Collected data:
* * *
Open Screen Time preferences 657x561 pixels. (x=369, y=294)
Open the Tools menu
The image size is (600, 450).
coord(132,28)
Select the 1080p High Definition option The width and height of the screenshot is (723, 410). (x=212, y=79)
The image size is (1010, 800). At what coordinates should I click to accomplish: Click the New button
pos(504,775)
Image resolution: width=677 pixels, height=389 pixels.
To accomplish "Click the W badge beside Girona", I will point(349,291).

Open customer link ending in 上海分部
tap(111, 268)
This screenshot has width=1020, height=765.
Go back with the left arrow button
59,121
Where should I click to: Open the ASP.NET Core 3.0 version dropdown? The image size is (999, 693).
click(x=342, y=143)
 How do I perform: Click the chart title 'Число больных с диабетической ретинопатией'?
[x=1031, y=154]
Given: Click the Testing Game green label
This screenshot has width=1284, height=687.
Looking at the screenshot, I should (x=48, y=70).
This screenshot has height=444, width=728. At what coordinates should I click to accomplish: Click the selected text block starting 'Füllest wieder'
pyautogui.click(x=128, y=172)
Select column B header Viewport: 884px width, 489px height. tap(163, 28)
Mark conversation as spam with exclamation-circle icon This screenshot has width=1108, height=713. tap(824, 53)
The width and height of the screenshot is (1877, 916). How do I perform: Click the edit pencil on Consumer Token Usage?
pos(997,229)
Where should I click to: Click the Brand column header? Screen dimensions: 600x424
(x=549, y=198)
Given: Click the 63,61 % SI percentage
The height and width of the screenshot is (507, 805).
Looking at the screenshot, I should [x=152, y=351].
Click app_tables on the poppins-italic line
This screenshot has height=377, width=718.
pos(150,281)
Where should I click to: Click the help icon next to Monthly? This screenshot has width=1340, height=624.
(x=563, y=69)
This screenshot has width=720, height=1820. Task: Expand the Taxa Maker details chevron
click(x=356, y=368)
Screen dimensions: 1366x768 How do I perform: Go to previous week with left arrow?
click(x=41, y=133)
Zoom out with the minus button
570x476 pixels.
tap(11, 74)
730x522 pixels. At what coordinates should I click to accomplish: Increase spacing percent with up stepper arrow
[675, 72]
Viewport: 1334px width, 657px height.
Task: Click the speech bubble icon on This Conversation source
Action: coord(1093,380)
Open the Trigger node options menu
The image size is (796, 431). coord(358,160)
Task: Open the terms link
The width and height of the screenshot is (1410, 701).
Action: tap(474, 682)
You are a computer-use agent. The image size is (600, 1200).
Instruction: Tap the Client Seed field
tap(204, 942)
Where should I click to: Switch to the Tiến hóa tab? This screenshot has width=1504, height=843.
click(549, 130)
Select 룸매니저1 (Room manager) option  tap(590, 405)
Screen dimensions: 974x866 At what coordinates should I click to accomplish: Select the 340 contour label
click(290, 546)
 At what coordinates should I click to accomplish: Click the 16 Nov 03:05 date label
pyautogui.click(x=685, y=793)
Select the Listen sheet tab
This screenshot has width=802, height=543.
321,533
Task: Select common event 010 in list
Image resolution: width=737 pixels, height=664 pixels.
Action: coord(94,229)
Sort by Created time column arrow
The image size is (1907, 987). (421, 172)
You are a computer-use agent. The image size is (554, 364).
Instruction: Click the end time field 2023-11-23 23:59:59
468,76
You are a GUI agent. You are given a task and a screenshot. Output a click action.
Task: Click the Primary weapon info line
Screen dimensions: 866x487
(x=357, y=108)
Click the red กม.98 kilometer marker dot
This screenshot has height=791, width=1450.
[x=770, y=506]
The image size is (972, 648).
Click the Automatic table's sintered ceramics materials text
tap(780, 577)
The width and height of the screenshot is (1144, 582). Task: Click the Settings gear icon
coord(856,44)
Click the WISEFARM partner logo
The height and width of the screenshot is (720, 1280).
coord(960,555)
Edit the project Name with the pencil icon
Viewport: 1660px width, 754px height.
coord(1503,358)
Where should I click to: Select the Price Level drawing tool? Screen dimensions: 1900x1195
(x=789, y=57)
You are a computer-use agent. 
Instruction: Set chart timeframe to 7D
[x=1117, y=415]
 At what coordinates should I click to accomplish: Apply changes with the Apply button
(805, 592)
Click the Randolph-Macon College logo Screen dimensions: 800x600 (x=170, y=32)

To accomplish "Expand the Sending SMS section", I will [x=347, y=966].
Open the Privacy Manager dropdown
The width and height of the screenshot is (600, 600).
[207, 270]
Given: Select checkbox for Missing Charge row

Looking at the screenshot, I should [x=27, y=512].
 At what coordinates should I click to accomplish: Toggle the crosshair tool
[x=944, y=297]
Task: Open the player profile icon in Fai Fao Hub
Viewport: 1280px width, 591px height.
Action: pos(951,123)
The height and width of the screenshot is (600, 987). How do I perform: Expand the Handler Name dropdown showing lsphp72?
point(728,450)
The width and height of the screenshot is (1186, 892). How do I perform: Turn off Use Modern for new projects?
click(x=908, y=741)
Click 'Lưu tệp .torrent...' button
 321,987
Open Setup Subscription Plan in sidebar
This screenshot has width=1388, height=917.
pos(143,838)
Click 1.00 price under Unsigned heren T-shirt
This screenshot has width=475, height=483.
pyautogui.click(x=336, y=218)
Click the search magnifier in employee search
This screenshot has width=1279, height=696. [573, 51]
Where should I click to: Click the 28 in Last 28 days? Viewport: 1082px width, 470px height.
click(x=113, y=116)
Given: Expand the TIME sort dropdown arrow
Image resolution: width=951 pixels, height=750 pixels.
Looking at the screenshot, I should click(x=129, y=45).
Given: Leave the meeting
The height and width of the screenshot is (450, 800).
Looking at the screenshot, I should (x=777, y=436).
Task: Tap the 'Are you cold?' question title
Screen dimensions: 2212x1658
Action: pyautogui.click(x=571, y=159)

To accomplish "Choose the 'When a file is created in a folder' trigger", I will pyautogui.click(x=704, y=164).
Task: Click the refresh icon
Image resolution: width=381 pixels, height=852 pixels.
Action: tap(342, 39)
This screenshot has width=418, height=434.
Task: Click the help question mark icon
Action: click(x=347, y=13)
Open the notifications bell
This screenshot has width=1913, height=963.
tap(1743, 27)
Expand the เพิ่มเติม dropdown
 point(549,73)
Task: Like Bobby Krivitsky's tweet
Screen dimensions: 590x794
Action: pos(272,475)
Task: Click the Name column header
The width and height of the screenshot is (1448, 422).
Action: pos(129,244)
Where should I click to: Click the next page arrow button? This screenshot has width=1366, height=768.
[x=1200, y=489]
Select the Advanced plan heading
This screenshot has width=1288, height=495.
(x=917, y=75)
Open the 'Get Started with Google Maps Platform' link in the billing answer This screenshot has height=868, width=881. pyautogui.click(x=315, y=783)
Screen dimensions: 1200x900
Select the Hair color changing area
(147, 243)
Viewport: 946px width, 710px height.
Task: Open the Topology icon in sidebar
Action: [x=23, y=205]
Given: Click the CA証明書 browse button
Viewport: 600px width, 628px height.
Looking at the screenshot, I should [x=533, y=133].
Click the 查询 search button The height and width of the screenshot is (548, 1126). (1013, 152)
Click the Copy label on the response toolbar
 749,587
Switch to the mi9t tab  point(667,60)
* * *
Task to carry out: The response should consist of all the entries, set down exactly.

Answer below:
Open Screen Time preferences 657x561 pixels. (x=369, y=294)
Open the Tools menu
The image size is (600, 450).
coord(132,28)
Select the 1080p High Definition option The width and height of the screenshot is (723, 410). (x=212, y=79)
The image size is (1010, 800). At what coordinates should I click to accomplish: Click the New button
pos(504,775)
Image resolution: width=677 pixels, height=389 pixels.
To accomplish "Click the W badge beside Girona", I will point(349,291).

Open customer link ending in 上海分部
tap(111, 268)
This screenshot has width=1020, height=765.
Go back with the left arrow button
59,121
Where should I click to: Open the ASP.NET Core 3.0 version dropdown? The image size is (999, 693).
click(x=342, y=143)
 How do I perform: Click the chart title 'Число больных с диабетической ретинопатией'?
[x=1031, y=154]
Given: Click the Testing Game green label
This screenshot has width=1284, height=687.
Looking at the screenshot, I should (x=48, y=70).
This screenshot has height=444, width=728. At what coordinates should I click to accomplish: Click the selected text block starting 'Füllest wieder'
pyautogui.click(x=128, y=172)
Select column B header Viewport: 884px width, 489px height. tap(163, 28)
Mark conversation as spam with exclamation-circle icon This screenshot has width=1108, height=713. tap(824, 53)
The width and height of the screenshot is (1877, 916). How do I perform: Click the edit pencil on Consumer Token Usage?
pos(997,229)
Where should I click to: Click the Brand column header? Screen dimensions: 600x424
(x=549, y=198)
Given: Click the 63,61 % SI percentage
The height and width of the screenshot is (507, 805).
Looking at the screenshot, I should [x=152, y=351].
Click app_tables on the poppins-italic line
This screenshot has height=377, width=718.
pos(150,281)
Where should I click to: Click the help icon next to Monthly? This screenshot has width=1340, height=624.
(x=563, y=69)
This screenshot has width=720, height=1820. Task: Expand the Taxa Maker details chevron
click(x=356, y=368)
Screen dimensions: 1366x768 How do I perform: Go to previous week with left arrow?
click(x=41, y=133)
Zoom out with the minus button
570x476 pixels.
tap(11, 74)
730x522 pixels. At what coordinates should I click to accomplish: Increase spacing percent with up stepper arrow
[675, 72]
Viewport: 1334px width, 657px height.
Task: Click the speech bubble icon on This Conversation source
Action: coord(1093,380)
Open the Trigger node options menu
The image size is (796, 431). coord(358,160)
Task: Open the terms link
The width and height of the screenshot is (1410, 701).
Action: tap(474, 682)
You are a computer-use agent. The image size is (600, 1200).
Instruction: Tap the Client Seed field
tap(204, 942)
Where should I click to: Switch to the Tiến hóa tab? This screenshot has width=1504, height=843.
click(549, 130)
Select 룸매니저1 (Room manager) option  tap(590, 405)
Screen dimensions: 974x866 At what coordinates should I click to accomplish: Select the 340 contour label
click(290, 546)
 At what coordinates should I click to accomplish: Click the 16 Nov 03:05 date label
pyautogui.click(x=685, y=793)
Select the Listen sheet tab
This screenshot has width=802, height=543.
321,533
Task: Select common event 010 in list
Image resolution: width=737 pixels, height=664 pixels.
Action: coord(94,229)
Sort by Created time column arrow
The image size is (1907, 987). (421, 172)
You are a computer-use agent. The image size is (554, 364).
Instruction: Click the end time field 2023-11-23 23:59:59
468,76
You are a GUI agent. You are given a task and a screenshot. Output a click action.
Task: Click the Primary weapon info line
Screen dimensions: 866x487
(x=357, y=108)
Click the red กม.98 kilometer marker dot
This screenshot has height=791, width=1450.
[x=770, y=506]
The image size is (972, 648).
Click the Automatic table's sintered ceramics materials text
tap(780, 577)
The width and height of the screenshot is (1144, 582). Task: Click the Settings gear icon
coord(856,44)
Click the WISEFARM partner logo
The height and width of the screenshot is (720, 1280).
coord(960,555)
Edit the project Name with the pencil icon
Viewport: 1660px width, 754px height.
coord(1503,358)
Where should I click to: Select the Price Level drawing tool? Screen dimensions: 1900x1195
(x=789, y=57)
You are a computer-use agent. 
Instruction: Set chart timeframe to 7D
[x=1117, y=415]
 At what coordinates should I click to accomplish: Apply changes with the Apply button
(805, 592)
Click the Randolph-Macon College logo Screen dimensions: 800x600 (x=170, y=32)

To accomplish "Expand the Sending SMS section", I will [x=347, y=966].
Open the Privacy Manager dropdown
The width and height of the screenshot is (600, 600).
[207, 270]
Given: Select checkbox for Missing Charge row

Looking at the screenshot, I should [x=27, y=512].
 At what coordinates should I click to accomplish: Toggle the crosshair tool
[x=944, y=297]
Task: Open the player profile icon in Fai Fao Hub
Viewport: 1280px width, 591px height.
Action: pos(951,123)
The height and width of the screenshot is (600, 987). How do I perform: Expand the Handler Name dropdown showing lsphp72?
point(728,450)
The width and height of the screenshot is (1186, 892). How do I perform: Turn off Use Modern for new projects?
click(x=908, y=741)
Click 'Lưu tệp .torrent...' button
 321,987
Open Setup Subscription Plan in sidebar
This screenshot has width=1388, height=917.
pos(143,838)
Click 1.00 price under Unsigned heren T-shirt
This screenshot has width=475, height=483.
pyautogui.click(x=336, y=218)
Click the search magnifier in employee search
This screenshot has width=1279, height=696. [573, 51]
Where should I click to: Click the 28 in Last 28 days? Viewport: 1082px width, 470px height.
click(x=113, y=116)
Given: Expand the TIME sort dropdown arrow
Image resolution: width=951 pixels, height=750 pixels.
Looking at the screenshot, I should click(x=129, y=45).
Given: Leave the meeting
The height and width of the screenshot is (450, 800).
Looking at the screenshot, I should (x=777, y=436).
Task: Tap the 'Are you cold?' question title
Screen dimensions: 2212x1658
Action: pyautogui.click(x=571, y=159)

To accomplish "Choose the 'When a file is created in a folder' trigger", I will pyautogui.click(x=704, y=164).
Task: Click the refresh icon
Image resolution: width=381 pixels, height=852 pixels.
Action: tap(342, 39)
This screenshot has width=418, height=434.
Task: Click the help question mark icon
Action: click(x=347, y=13)
Open the notifications bell
This screenshot has width=1913, height=963.
tap(1743, 27)
Expand the เพิ่มเติม dropdown
 point(549,73)
Task: Like Bobby Krivitsky's tweet
Screen dimensions: 590x794
Action: pos(272,475)
Task: Click the Name column header
The width and height of the screenshot is (1448, 422).
Action: pos(129,244)
Where should I click to: Click the next page arrow button? This screenshot has width=1366, height=768.
[x=1200, y=489]
Select the Advanced plan heading
This screenshot has width=1288, height=495.
(x=917, y=75)
Open the 'Get Started with Google Maps Platform' link in the billing answer This screenshot has height=868, width=881. pyautogui.click(x=315, y=783)
Screen dimensions: 1200x900
Select the Hair color changing area
(147, 243)
Viewport: 946px width, 710px height.
Task: Open the Topology icon in sidebar
Action: [x=23, y=205]
Given: Click the CA証明書 browse button
Viewport: 600px width, 628px height.
Looking at the screenshot, I should [x=533, y=133].
Click the 查询 search button The height and width of the screenshot is (548, 1126). (1013, 152)
Click the Copy label on the response toolbar
 749,587
Switch to the mi9t tab  point(667,60)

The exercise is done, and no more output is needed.